De inmediato estiró la mano hasta la guantera y sacó el botiquín. Seguido por la curiosidad de las dos mujeres, corrió la cremallera y sacó las tijeras. Las abrió en su totalidad y las acercó a la ventana de su lado en primer lugar y luego a la otra.

_¿Quieren entrar? –Preguntó mostrando el utensilio, haciendo el falso intento de abrir la puerta-

En seguida pareció como si se hubieran sentado, dejando escuchar el sonido de unas aves iniciando el vuelo con rumbo hacia los árboles. Marino volvió a ver dos figuras blanquecinas saltando de rama en rama. Al parecer, aquellos seres venían en manada. Según parece, las tijeras abiertas causan pavor a las brujas.
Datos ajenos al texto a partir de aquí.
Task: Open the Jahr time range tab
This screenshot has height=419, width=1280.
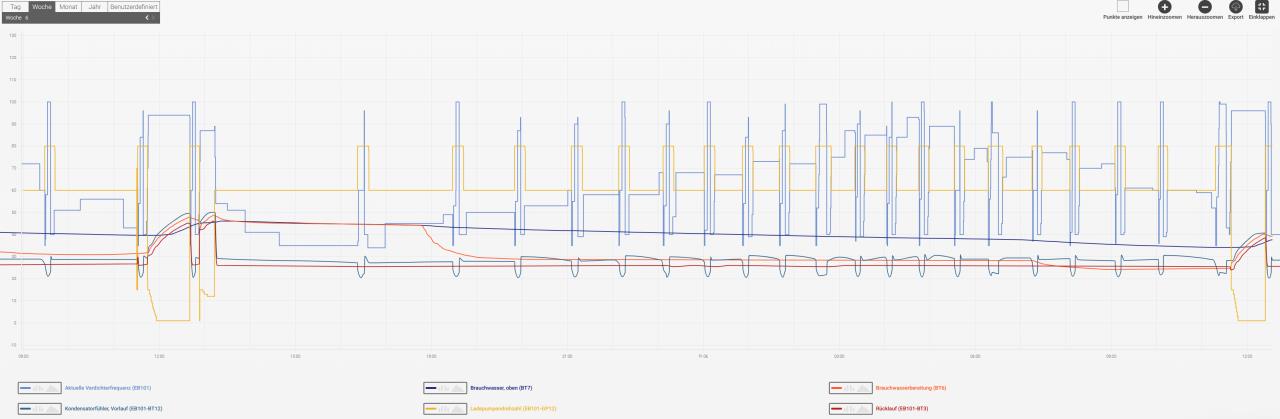Action: (x=94, y=6)
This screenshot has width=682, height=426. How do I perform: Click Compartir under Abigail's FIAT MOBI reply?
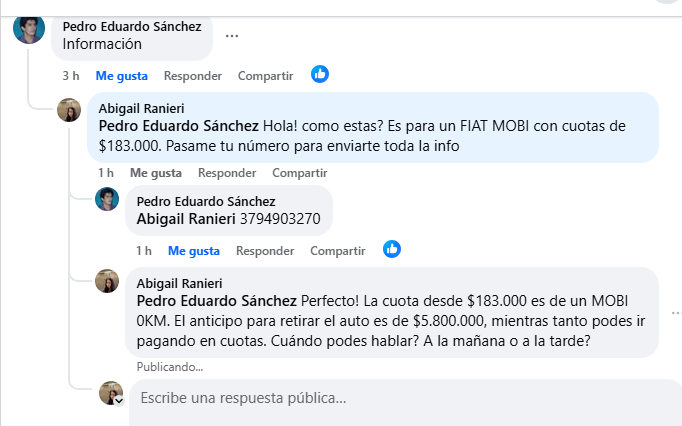coord(299,172)
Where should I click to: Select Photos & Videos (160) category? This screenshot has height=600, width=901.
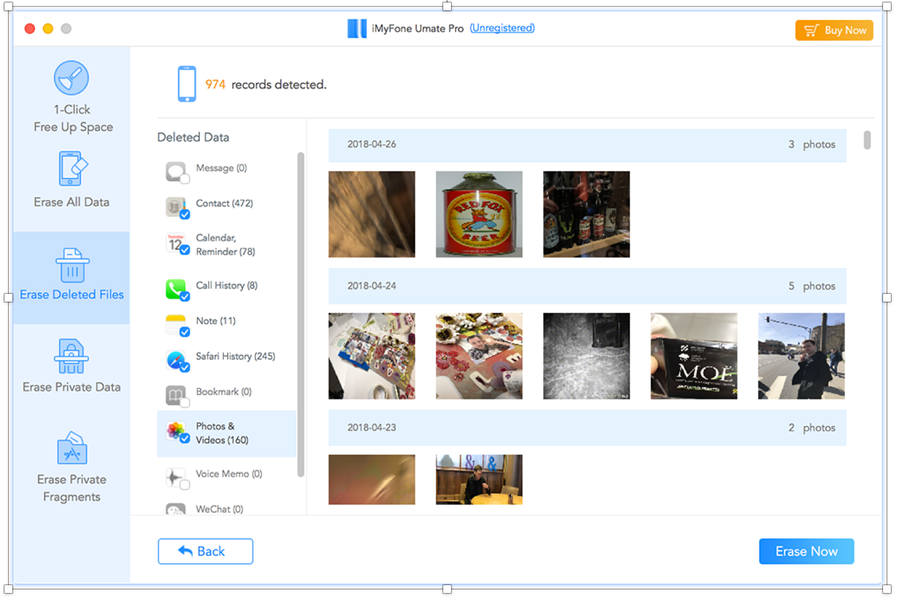[x=226, y=433]
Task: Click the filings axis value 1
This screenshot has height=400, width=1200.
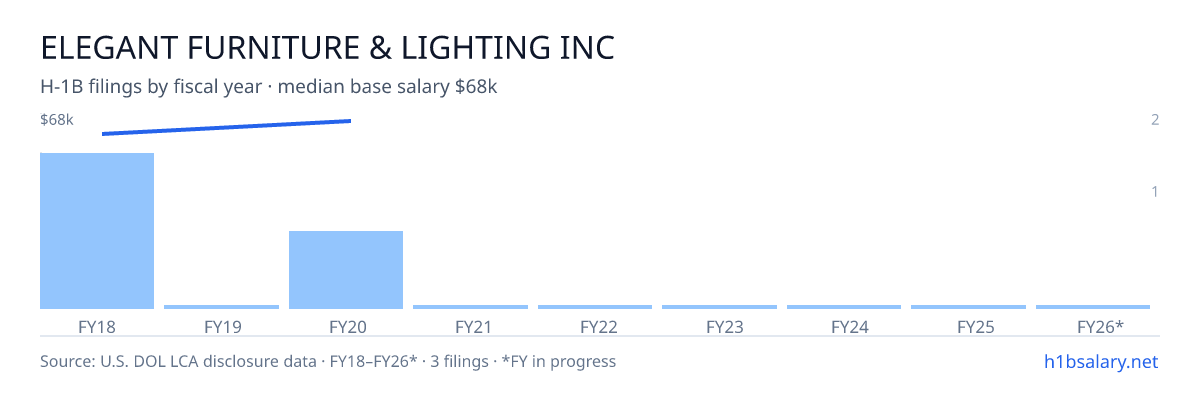Action: point(1155,191)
Poco a poco se fue relajando. En un momento se quedó dormido. Se despertó cuando ya era de día. Miró a su alrededor. Cuando comprobó que estaba solo, se bajó del carro y estiró brazos y piernas. Sintió hambre. Fue hacia la parte trasera y sacó una botella de jugo y una bolsa de pan. Destapó la botella, cerró el baúl y caminó hacia la silla del acompañante a tomar las tijeras para cortar el plástico. Una vez hecho esto, abrió la guantera para guardarlas, y… ¡Oh sorpresa! Allí estaban las llaves de su cabaña.

_Pero… ¿Qué sucedió? ¡Cómo es que ahora si aparecen? ¡Esto no tiene explicación!…

O, pensándolo bien… Si la tiene. Todo fue causa de los seres demoníacos. Además de casi haber sido víctima de aquellas brujas, lo fui de los llamados “Espíritus burlones” que, aunque muchos lo duden, de que los hay… los hay. Entre ellos están los famosos duendes, hadas, quienes disfrutan escondiendo cosas y cambiándolas de lugar, o interfiriendo en actividades de las personas corrientes, para hacerlas rabiar y maldecir.

_Eso quiere decir que… Bueno, no quiero ilusionarme. Primero, veamos.

Subió al carro y, con toda la duda, le dio arranque. Este reaccionó a las mil maravillas.

_¡Iujuuuu! –Gritó-  Ahora sí, ¡A descansar!

Salió corriendo a abrir la reja y entró en su carro al “Refugio”.

Lo primero, limpió y ordenó su cabaña. Luego se dispuso a preparar la comida que dividiría para el almuerzo y la cena. También arregló algunos árboles frutales, quitando la maleza.  Después del almuerzo salió a caminar por los alrededores, fue hasta el río, pero no olvidó de llevar consigo sus tijeras, por si las moscas. Ya al oscurecer, cerró su aposento con mucha seguridad y se dispuso a mirar televisión utilizando el decodificador TDT.  Cuando el sueño comenzó a invadirlo, se dio un duchazo y a la camita, no sin antes colocar las tijeras bien abiertas en la mesita de noche. De pronto, escuchó el aleteo de un ave de gran tamaño, que se posó sobre el techo de su cabaña mientras lanzaba un espeluznante graznido. El hombre quedó totalmente despierto, aguardando lo que pudiera sobrevenir. Un rato más tarde, nuevamente se escuchó otro graznido y el batir de alas, acompañado por la risa de una mujer, lo que hizo que Marino se estremeciera de miedo. Sin embargo no pasó nada  extraño. Al día siguiente, después de almorzar, aseguró su cabaña y salió con rumbo hacia la hermosa Bogotá.

FIN

Autor: Hugo Hernán Galeano Realpe. Derechos reservados.